I come home after 9 p.m. after a 12-hour workday, put my keys on the hook by the door, unload my bags on the table, kick off my shoes, start to take my earrings and watch off, get rid of my "work" clothes -- black pencil skirt and nice top -- trading them in for comfy lounge pants and my Boulder Startup Week T-shirt. I look at my living room, look at the kitchen, realize that my entire apartment is in need of a huge scrub-down, stare blankly into my fridge and pick a random something that's been in the fridge too long to warm up, plop on the couch, pray that Hulu has something mind-numbing in my queue to watch, find out otherwise, start working -- again -- and consider how I'd kill to have a husband or kids to serve as an excuse to step away from work more often than I do.

The nonprofit world isn't gentle on a working girl these days.
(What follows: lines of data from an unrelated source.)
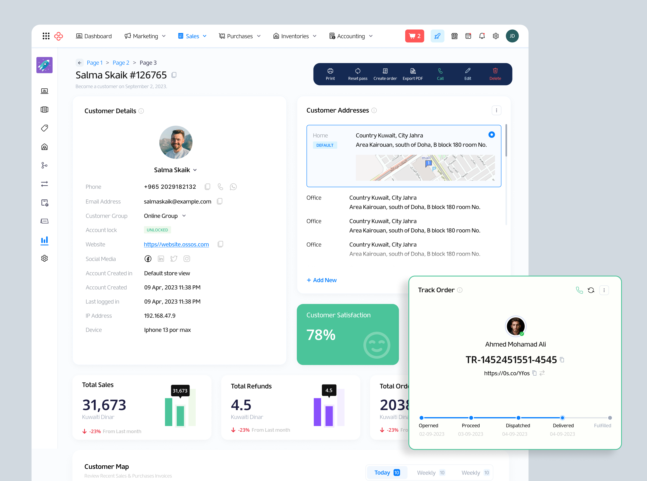Copy the phone number next to +965 2029182132

[x=207, y=187]
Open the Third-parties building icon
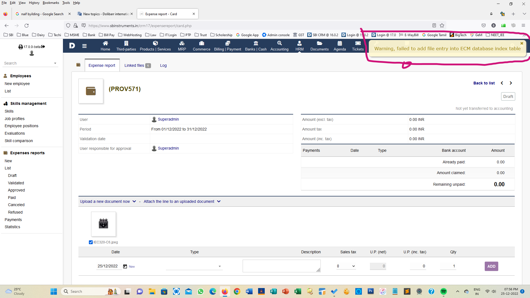 pyautogui.click(x=126, y=43)
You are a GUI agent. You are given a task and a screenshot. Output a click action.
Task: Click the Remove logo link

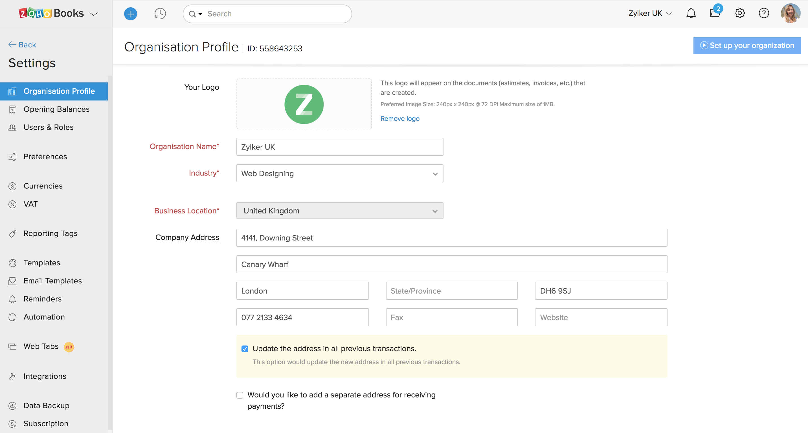(400, 119)
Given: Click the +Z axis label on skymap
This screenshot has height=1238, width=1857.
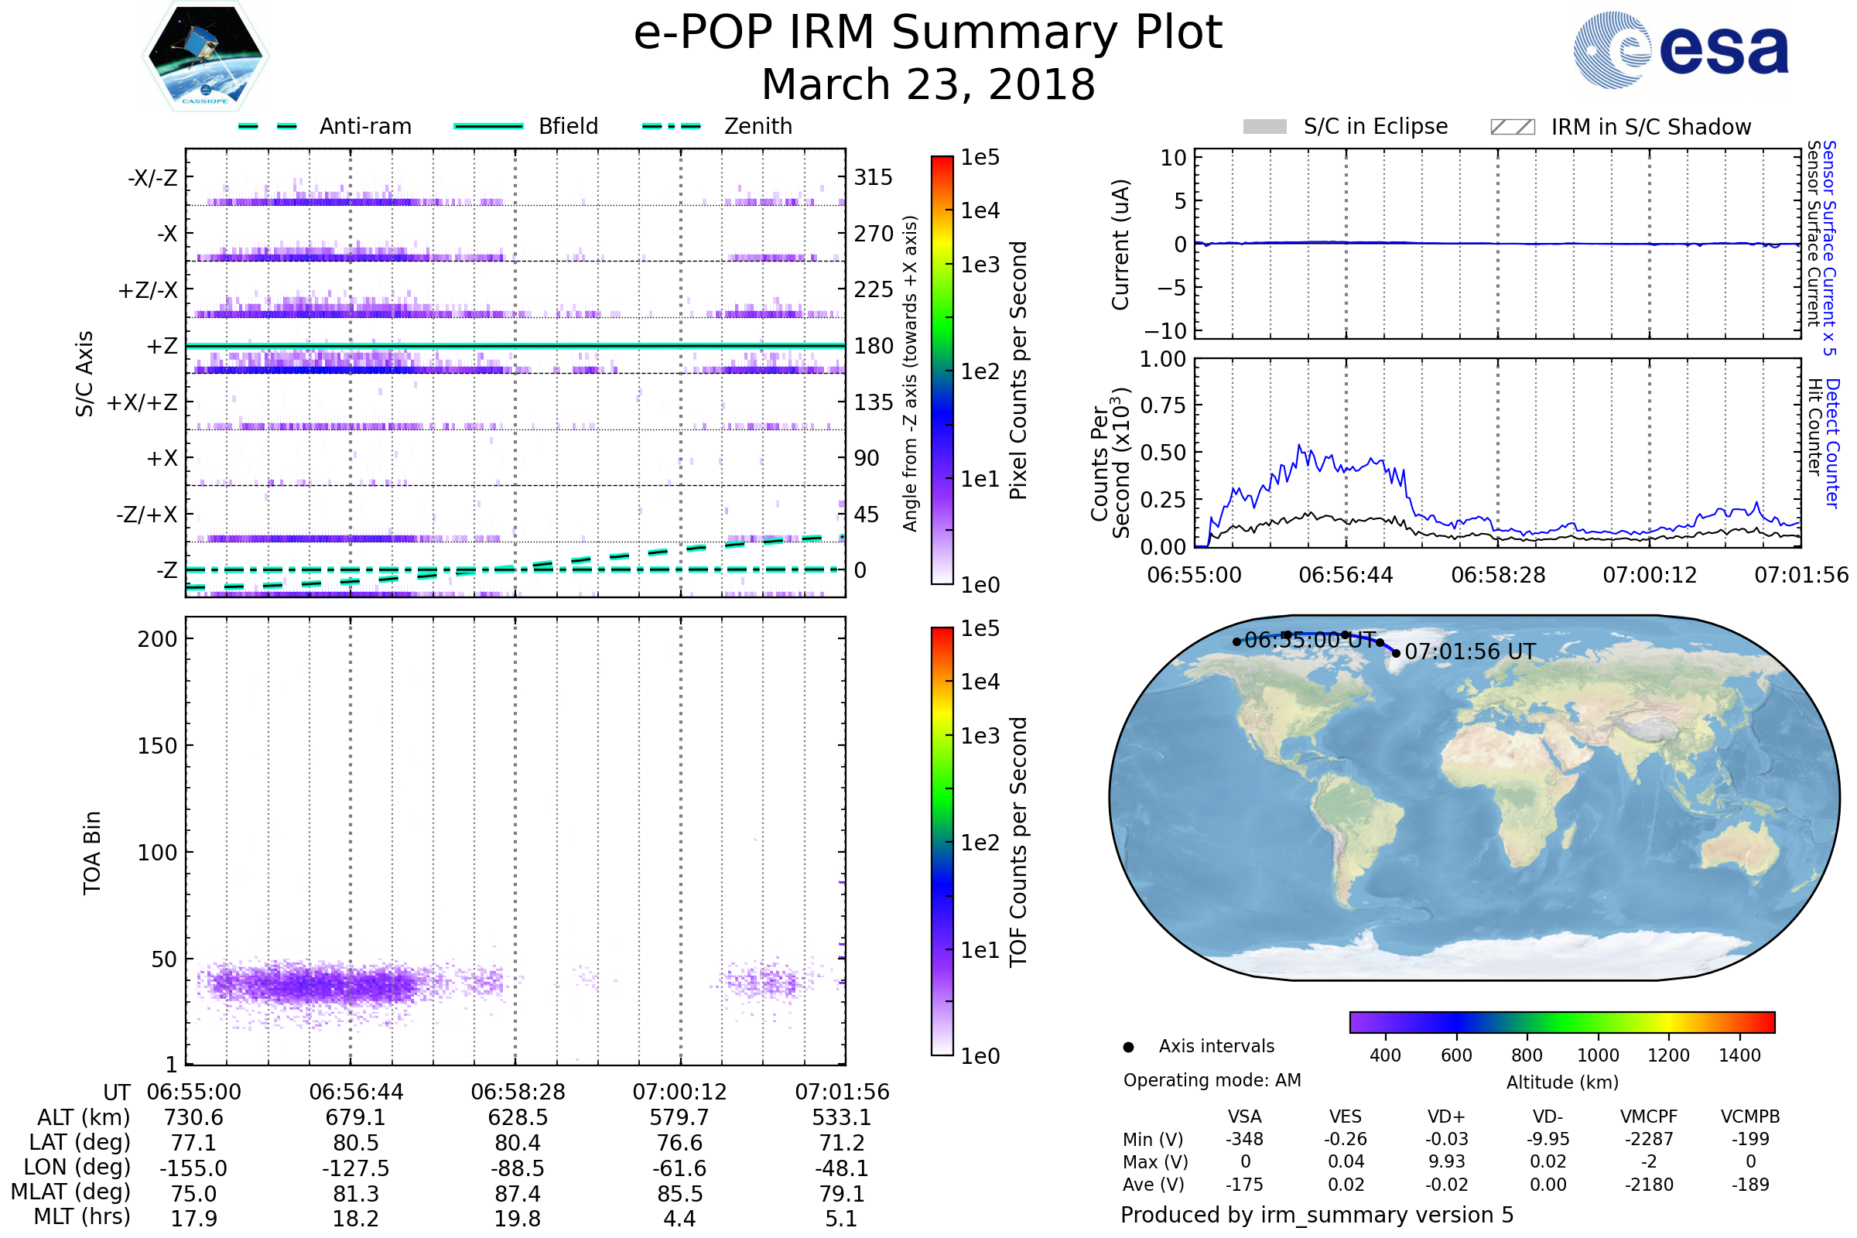Looking at the screenshot, I should tap(162, 346).
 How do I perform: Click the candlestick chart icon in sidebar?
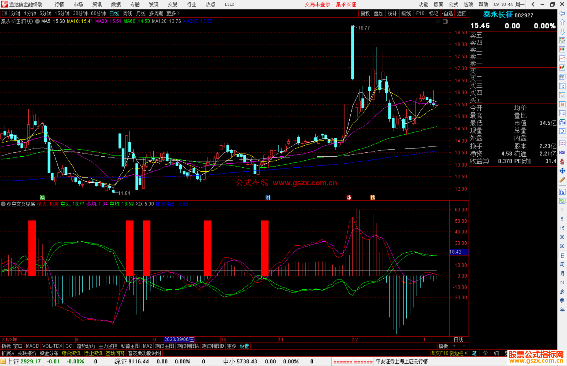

I've been complaining -- a lot -- this week on Social Media about the mind-explosion-inducing level of work I've been enduring. I love my job, and I love my coworkers. It's the kind of work where I know I take on and commit to more than I can possibly accomplish in the 30 hours a week I'm paid for. The work amounts to more like 70 hours a week, putting me on my computer and throwing together some newsletter or graphic or social update or website fix or email list or ... something ... from the moment I wake up until quite literally the moment I close my computer and go into my bedroom (although I always check to make sure something didn't come up at, you know, the ridiculous hour that I happen to crawl into bed).

This week, my comfort-before-bed was in the book In Black and White by Dov Haller -- an Artscroll tome. I know, I know. Chaviva's dipping her toe in the Rabbi Artscroll pool. But the water is good, and I really, really enjoyed this book (mad props to Mrs. Z for letting me borrow it all those weeks ago). But it was the kind of reading that put my mind at ease and gave me some food for thought and Yiddish to nosh on while dozing off. (Word of the week: Abishter -- the Yiddish word for HaShem.)

And yet, I feel exhausted from too many nights of bad sleep, not making it to the gym at all this week as a result (I was set to go today between work and the work event tonight, but, well, I ended up working) didn't help either. I. am. beat.

So this Shabbat is Shabbat Nachuma. Baruch HaShem! In a nutshell:
Shabbat Nachamu means "Sabbath of Consolation." Shabbat Nachamu is the first of seven haftarot starting with the Shabbat after Tisha B'Av and leading up to Rosh Hashanah. These readings are meant to console us after the destruction of the Temple and reassure us that it will be built again. As with Shabbat Hazon, the cycle of Torah readings is structured in such a way that these readings will occur on the appropriate weeks.
I look forward to being consoled, to knowing that yes, the Temple will be rebuilt. After weeks like this, where I feel worked to the bone at a Jewish educational nonprofit, where every moment I spend working plays a role in tikkun olam and filling Jewish souls with the nurturing of knowledge, I have to believe that Mashiach is not far off. And -- puhlease HaShem -- rebuild the Temple soon, in this lifetime.

And, you know, a nice relaxing Shabbos would be nice, too. Please HaShem?